OCT imaging of macular cysts and treatment response with nepafenac in mucopolysaccharidosis type 1


YILMAZ ÇEBİ A., HEPOKUR M.

OPHTHALMIC GENETICS, vol.44, no.3, pp.273-275, 2023 (SCI-Expanded) identifier identifier identifier

  • Publication Type: Article / Article
  • Volume: 44 Issue: 3
  • Publication Date: 2023
  • Doi Number: 10.1080/13816810.2022.2103836
  • Journal Name: OPHTHALMIC GENETICS
  • Journal Indexes: Science Citation Index Expanded (SCI-EXPANDED), Scopus, Academic Search Premier, EMBASE, MEDLINE
  • Page Numbers: pp.273-275
  • Keywords: Mucopolysaccharidosis type I, Scheie phenotype, lysosomal storage disease, macular cyst, nepafenac, OPTICAL COHERENCE TOMOGRAPHY, EDEMA
  • Istanbul University Affiliated: No

Abstract

Purpose Mucopolysaccharidosis Type I (MPS I) is an autosomal recessive lysosomal storage disorder characterized by a defect in the enzyme alpha-L-iduronidase.
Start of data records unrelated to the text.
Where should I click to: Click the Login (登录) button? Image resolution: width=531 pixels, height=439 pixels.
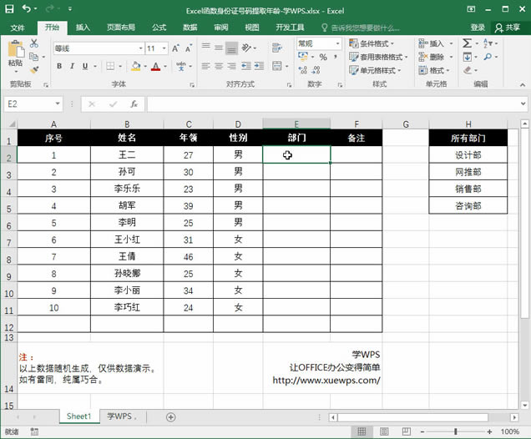point(478,27)
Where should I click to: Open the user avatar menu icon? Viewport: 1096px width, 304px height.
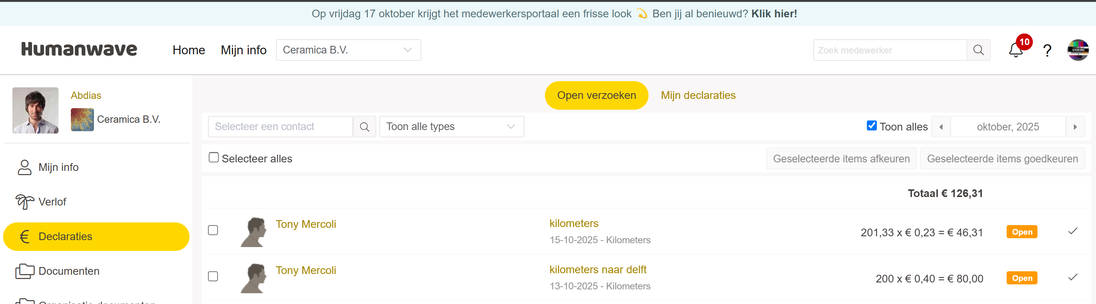(x=1078, y=50)
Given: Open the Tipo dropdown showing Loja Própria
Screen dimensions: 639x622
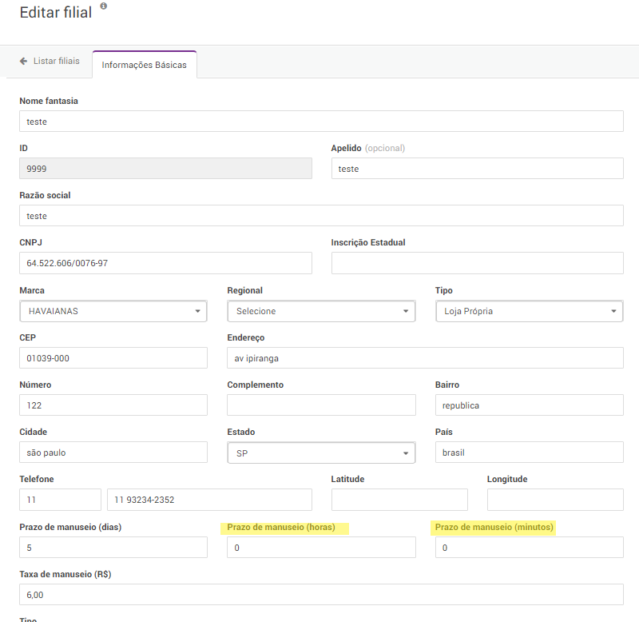Looking at the screenshot, I should [x=529, y=311].
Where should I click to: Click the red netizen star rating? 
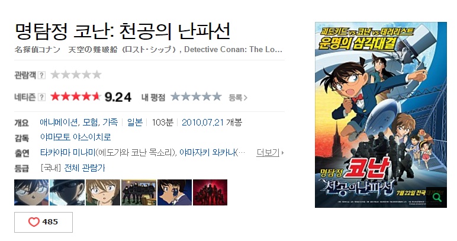click(76, 97)
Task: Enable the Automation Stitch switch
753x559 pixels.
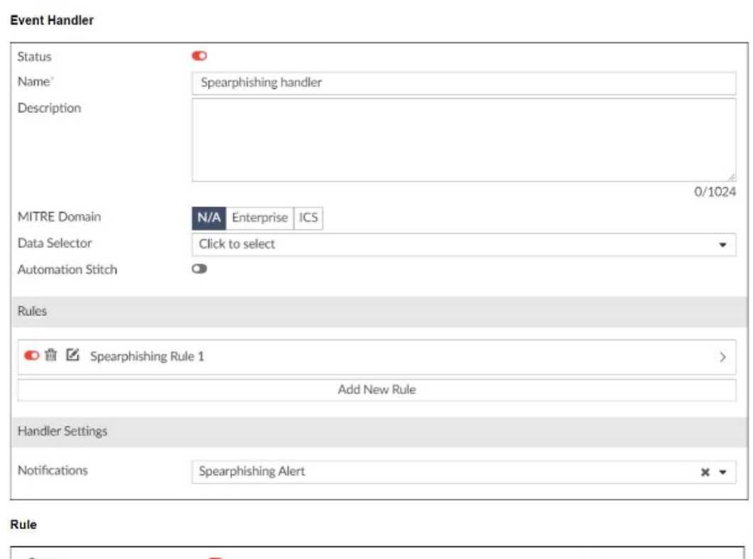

Glycosaminoglycan accumulation causes ocular involvement such as corneal clouding or pigmentary retinopathy. Here we report bilateral macular cysts in mucopolysaccharidosis type I (MPS I) that responds to nepafenac treatment. Methods Retrospective case report. Results A 27-year-old woman with MPS I (Scheie phenotype) was complaining of slightly blurred vision. She had been on alpha-L-iduronidase enzyme replacement therapy for ten years. Best-corrected visual acuity was 20/25 in both eyes. Biomicroscopy was normal. Dilated fundus examination revealed pigmentary retinopathy. Optical coherence tomography (OCT) detected macular cysts in inner and outer nuclear layers, with preservation of ellipsoid zone and IS/OS line. There was no dye leakage on fluorescein angiography. Macular cysts regressed partially after one month with topical nepafenac 0.1% four times a day. BCVA improved to 20/20 in both eyes. Conclusions This is the first report of bilateral macular cysts that was demonstrated with OCT and treated with topical nepafenac in a patient with MPS I. Because the symptoms of our patient were mild, large-scaled cohort studies are required to ascertain the real prevalence of macular cysts in MPS I. It may also be beneficial to do more research on the possible benefits of nepafenac on the retinal manifestations of MPS.